Swords & Soldiers Micro-Review: Violence Included

WiiWare had been hurting for games about killing. But the originators of de Blob have released a cartoon-violent battle between Vikings, Aztecs and ninja monkeys to more than compensate.

As an interruption from a WiiWare line-up of bonsai barbering, beanbag-tossing and goo-fueled bridge-building we now can download Ronimo Games’ Swords & Soldiers, a side-scrolling real-time strategy game for one player or two. It’s like Patapon without the controllable drumbeats and with a lot more Aztec sacrifice.

But in the demo-free zone that is Nintendo’s Wii download service, is it fun enough for your 10 bucks?

The Look And Feel: Side-scrolling RTS is a sketchy proposition. But thanks to bold and bright character design and a minimalist remote-only control scheme, it’s quite easy and enjoyable to hire gold-miners and begin generating the Viking axe-men, corpse-resurrecting shamans, golden giants, old Chinese men and other warriors at your disposal. Depending on which of the three ethnic groups you control, you have a different tech trees’ worth of characters to generate or spells to elicit. Those characters you generate go on a victory march to the right of your screen, usually to destroy a base about 20 screen lengths away… unless you’re a bad strategist. Then it’s just a sorry death march.
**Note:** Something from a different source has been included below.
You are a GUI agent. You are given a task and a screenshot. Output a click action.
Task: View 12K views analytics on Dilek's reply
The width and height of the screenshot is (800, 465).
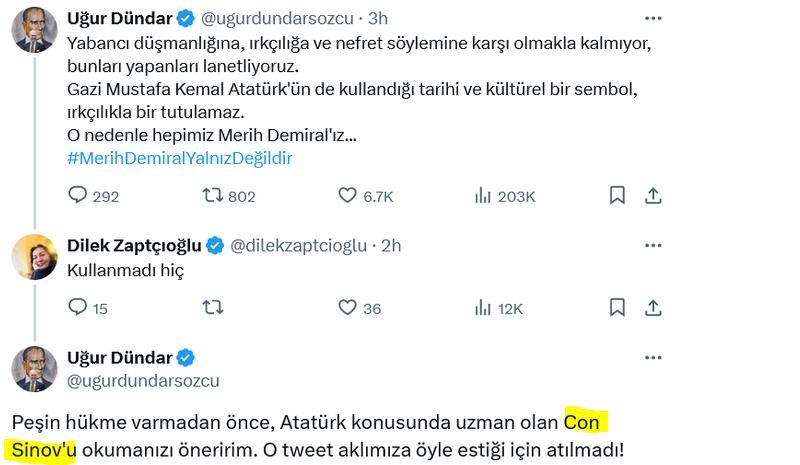point(483,308)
Boulders, Sacrifices And More Unexpected Stuff: The game’s first campaign is deceptively simple. As the Vikings you learn the basics (and hunt down a killer chili pepper – the game’s kind of a comedy). Ten missions and at least an hour later, you get to play as the Aztecs, and that’s when Ronimo’s originality begins to shine. Effective Aztec strategy involves sacrificing warriors, a tactic opposite to winning with brute Viking numbers. The Aztec and Asian campaigns reveal many surprising units, tactics and special attacks, including the unleashing of a player-controlled screen-tall bouncing boulder and others I won’t spoil.

Aged Thinking Why must I play the three campaigns in only one order? Why must the default difficulty become so hard halfway through Aztec, but then not allow me to switch to the locked Asian campaign instead? And I hope the levels don’t have as narrow an array of winning strategies as it sometimes seemed. The best strategy games should allow hard-thinking players multiple paths to victory. I suspect there are multiple methods for some of Swords & Soldiers’ most vexing levels, but I found quite a few that seemed to have only one right way to win – as best as I could deduce.
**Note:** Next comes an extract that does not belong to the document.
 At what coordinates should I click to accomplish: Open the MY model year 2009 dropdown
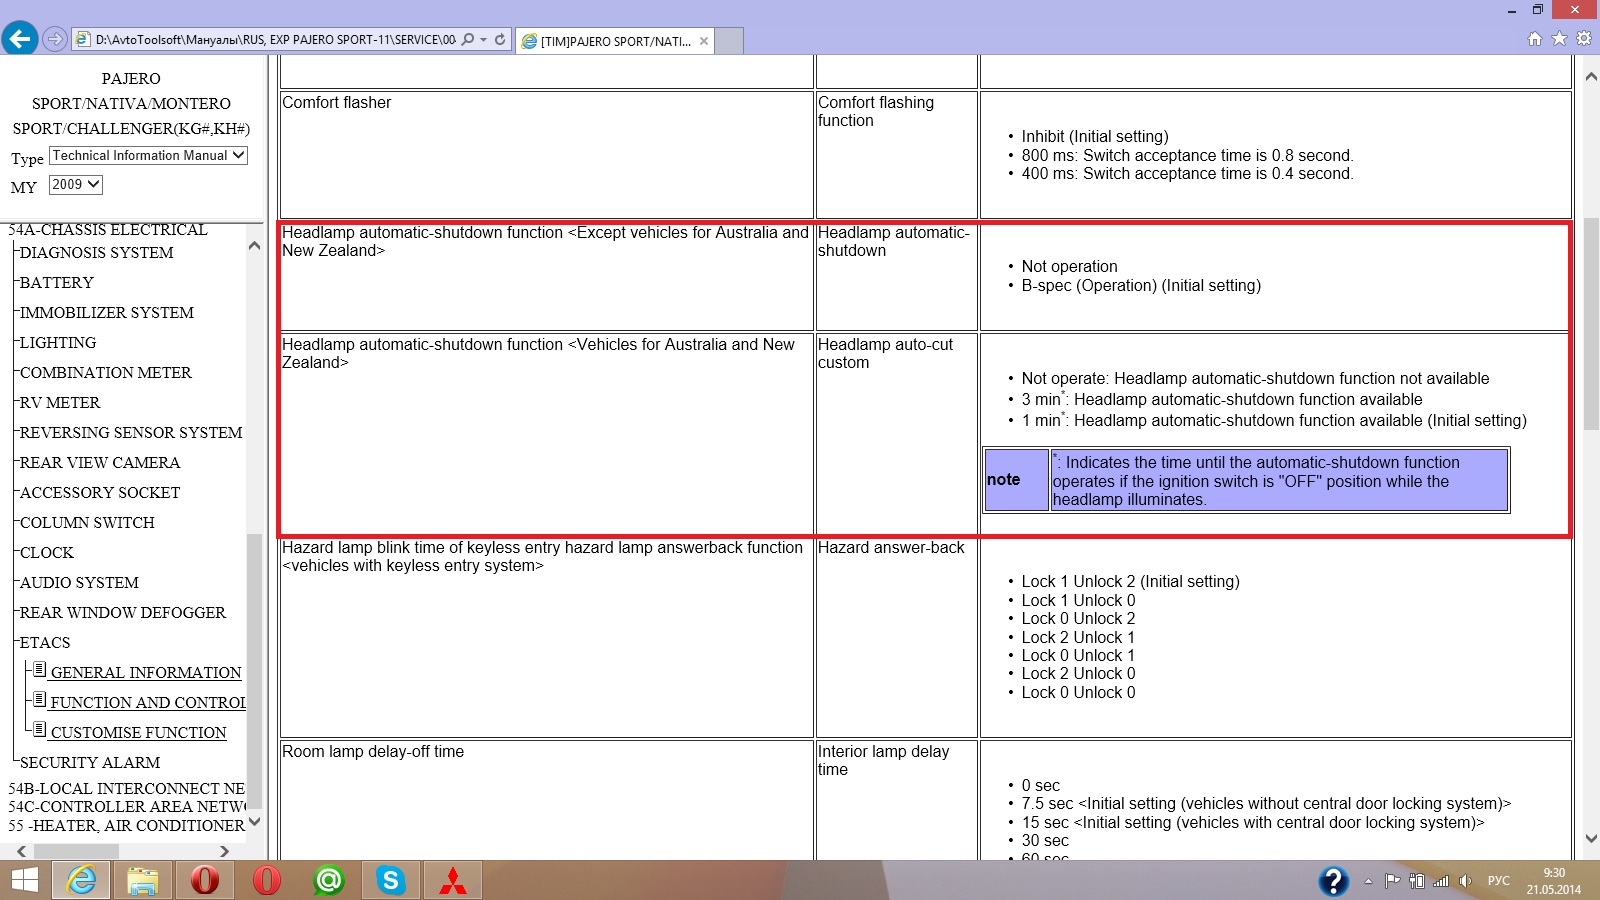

At a time when the Xbox 360 and PlayStation 3’s downloadable services have hit a bit of a lull, WiiWare finally is coalescing into a platform with several varied and well-made games.
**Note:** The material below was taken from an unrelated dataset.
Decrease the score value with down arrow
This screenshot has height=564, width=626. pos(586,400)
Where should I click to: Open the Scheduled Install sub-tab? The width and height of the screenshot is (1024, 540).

Swords & Soldiers could have easily sold for more than its list price, as its graphics and sound are top quality, and its 30-mission campaign, bonus missions and split-screen multiplayer present a generous package. For the team to not stumble while making a game in such an untested genre is quite an achievement. Plus, it has violence.

Swords & Solders was developed by Ronimo Gamesfor the Wii’s downloadable game service WiiWare on June 8. Retails for 1000 Nintendo points ($10 USD) Played through all three campaigns over about six hours, dropping from the default difficulty halfway through. Played the bonus missions and sampled the game’s split-screen multiplayer.